Python sort a sublist by object attribute

Question

I know how to sort by an attribute from this question where the top answer suggests doing:

someList.sort(key=lambda x: x.someAttr, reverse=True)

and I have seen suggestions for sorting a sublist which suggest to do something like:

someList[i:j] = sorted(somelist[i:j])

but how can I sort a sublist by an attribute? I tried:

someList[i:j].sort(key=lambda x: x.someAttr, reverse=True)

but this did not work. Any suggestions?

Answer 1

The reason your last method didn't work is because you're trying to sort the sublist in-place. When you do:

L[1:-1].sort(...)

You're basically creating a copy of the sublist L[1:-1]. But because you sorted the copy in place, no reference was ever made to copy, and the new sorted list was lost and later garbage collected.

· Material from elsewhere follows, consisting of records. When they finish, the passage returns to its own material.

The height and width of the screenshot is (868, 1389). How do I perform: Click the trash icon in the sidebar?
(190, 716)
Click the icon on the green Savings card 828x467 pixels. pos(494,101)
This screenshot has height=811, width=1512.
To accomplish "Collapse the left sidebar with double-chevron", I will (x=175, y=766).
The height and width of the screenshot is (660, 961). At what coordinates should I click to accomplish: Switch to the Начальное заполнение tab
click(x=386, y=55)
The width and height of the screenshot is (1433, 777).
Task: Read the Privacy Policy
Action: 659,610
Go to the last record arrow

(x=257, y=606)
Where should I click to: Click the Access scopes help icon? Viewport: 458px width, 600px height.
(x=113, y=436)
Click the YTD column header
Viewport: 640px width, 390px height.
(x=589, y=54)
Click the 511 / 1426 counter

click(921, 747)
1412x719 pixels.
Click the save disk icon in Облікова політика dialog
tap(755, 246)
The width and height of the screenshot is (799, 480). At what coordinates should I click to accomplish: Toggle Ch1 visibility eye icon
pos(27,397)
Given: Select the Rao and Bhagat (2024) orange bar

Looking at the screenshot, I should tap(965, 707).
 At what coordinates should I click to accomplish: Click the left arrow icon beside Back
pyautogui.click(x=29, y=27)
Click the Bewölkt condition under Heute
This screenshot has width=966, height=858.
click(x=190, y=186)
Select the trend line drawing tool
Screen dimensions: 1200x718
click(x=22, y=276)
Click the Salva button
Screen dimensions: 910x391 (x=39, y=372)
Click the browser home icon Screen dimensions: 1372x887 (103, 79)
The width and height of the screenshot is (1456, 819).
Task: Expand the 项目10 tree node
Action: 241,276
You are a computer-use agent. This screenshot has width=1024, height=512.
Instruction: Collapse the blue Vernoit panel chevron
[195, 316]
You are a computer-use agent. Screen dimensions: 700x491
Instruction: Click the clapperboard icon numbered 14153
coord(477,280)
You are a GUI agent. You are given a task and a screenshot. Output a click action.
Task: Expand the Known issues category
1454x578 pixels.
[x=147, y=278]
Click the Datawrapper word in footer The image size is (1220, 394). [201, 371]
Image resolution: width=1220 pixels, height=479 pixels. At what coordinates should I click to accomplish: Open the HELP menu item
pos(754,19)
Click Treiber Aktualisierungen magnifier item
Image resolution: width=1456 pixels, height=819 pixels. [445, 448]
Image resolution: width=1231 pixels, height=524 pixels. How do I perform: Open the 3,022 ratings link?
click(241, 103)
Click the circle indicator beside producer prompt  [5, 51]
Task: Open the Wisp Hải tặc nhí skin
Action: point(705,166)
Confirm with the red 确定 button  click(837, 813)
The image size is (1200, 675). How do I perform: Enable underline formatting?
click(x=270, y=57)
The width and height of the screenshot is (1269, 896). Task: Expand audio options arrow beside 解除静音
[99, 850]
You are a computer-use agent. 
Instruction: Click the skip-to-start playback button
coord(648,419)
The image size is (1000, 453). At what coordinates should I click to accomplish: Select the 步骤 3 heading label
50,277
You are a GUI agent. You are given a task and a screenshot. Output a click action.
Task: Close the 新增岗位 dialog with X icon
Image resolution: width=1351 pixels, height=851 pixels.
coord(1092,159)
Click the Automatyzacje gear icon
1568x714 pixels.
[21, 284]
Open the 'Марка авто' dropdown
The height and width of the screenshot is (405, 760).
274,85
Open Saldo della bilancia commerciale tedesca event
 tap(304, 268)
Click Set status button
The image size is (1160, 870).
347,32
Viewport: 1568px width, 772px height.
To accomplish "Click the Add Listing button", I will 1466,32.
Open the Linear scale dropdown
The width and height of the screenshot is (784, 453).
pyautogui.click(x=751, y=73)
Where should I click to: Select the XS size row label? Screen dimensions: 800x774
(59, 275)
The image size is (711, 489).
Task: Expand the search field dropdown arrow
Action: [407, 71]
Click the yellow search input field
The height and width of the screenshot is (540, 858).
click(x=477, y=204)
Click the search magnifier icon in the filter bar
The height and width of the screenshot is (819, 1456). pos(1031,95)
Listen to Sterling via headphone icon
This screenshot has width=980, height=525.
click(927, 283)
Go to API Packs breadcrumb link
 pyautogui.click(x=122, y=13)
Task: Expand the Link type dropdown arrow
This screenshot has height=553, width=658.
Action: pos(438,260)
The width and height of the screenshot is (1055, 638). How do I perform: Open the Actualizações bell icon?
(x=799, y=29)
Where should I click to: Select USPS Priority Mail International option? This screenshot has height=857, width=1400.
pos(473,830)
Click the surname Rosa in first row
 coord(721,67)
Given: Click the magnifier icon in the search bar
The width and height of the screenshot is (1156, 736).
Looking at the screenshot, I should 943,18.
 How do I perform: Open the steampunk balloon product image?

Instead, you need to reassign the new sorted value of the sublist, to the old sublist. eg:

>>> l = [1, 3, 2, 4, 5]
>>> l[1:-1].sort() # Reference to sorted sublist is never saved
>>> l # List unchanged
[1, 3, 2, 4, 5]
>>> l[1:-1] = sorted(l[1:-1]) # Reassign the sorted sublist to the old one
>>> l # List is modfied
[1, 2, 3, 4, 5]

Here's an example pertaining more to your specific case:

>>> class UserId:
...     def __init__(self, id_number):
...         self.id_number = id_number
...     def __repr__(self):
...         return 'UserId(id_number={})'.format(self.id_number)
... 
>>> user_ids = [UserId(1), UserId(3), UserId(4), UserId(2), UserId(5)]
>>> user_ids[1:-1] = sorted(user_ids[1:-1], key=lambda u: u.id_number, reverse=True)
>>> user_ids
[UserId(id_number=1), UserId(id_number=4), UserId(id_number=3), UserId(id_number=2), UserId(id_number=5)]

Answer 2

You're on the right track. You can sort a sublist with sorted() and assign it to the same splice. Here's an example:

>>> class Foo:
...    def __init__(self, val):
...        self.val = val
...    def __repr__(self): 
...        return 'Foo(%d)' %self.val
...
>>>
>>> x = [Foo(5), Foo(3), Foo(2), Foo(7)]
>>> x
[Foo(5), Foo(3), Foo(2), Foo(7)]
>>> x[1:3] = sorted(x[1:3], key=lambda x: x.val)
>>> x
[Foo(5), Foo(2), Foo(3), Foo(7)]

This has sorted the middle two elements. For your use case, don't forget the reverse=True keyword argument in the call.

---

On a related note, someList[i:j].sort(key=lambda x: x.someAttr, reverse=True) doesn't work as you expected. Well, it does sort a sublist, however, when you splice the original list, you end up creating an anonymous copy and sorting that in-place, and then losing that sorted copy (it is not assigned to anything, it is garbage collected). The original list is not affected.